(Saved data entries)
● ● ● ●

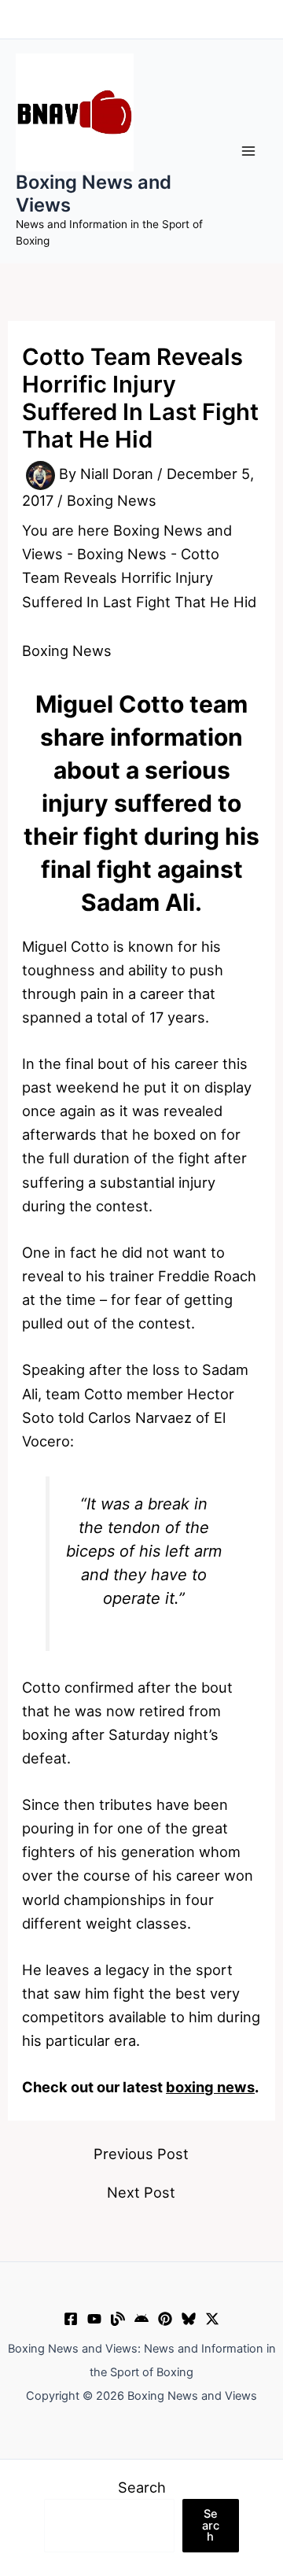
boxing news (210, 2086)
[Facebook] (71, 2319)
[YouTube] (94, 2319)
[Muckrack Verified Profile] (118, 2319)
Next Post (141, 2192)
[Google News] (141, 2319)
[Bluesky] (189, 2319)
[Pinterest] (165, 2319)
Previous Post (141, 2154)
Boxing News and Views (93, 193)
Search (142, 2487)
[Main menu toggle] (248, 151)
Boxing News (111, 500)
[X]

● ● ● ●

When you copy the data above, reproduce each line exactly and skip every image.

boxing news (210, 2086)
[Facebook] (71, 2319)
[YouTube] (94, 2319)
[Muckrack Verified Profile] (118, 2319)
Next Post (141, 2192)
[Google News] (141, 2319)
[Bluesky] (189, 2319)
[Pinterest] (165, 2319)
Previous Post (141, 2154)
Boxing News and Views (93, 193)
Search (142, 2487)
[Main menu toggle] (248, 151)
Boxing News (111, 500)
[X]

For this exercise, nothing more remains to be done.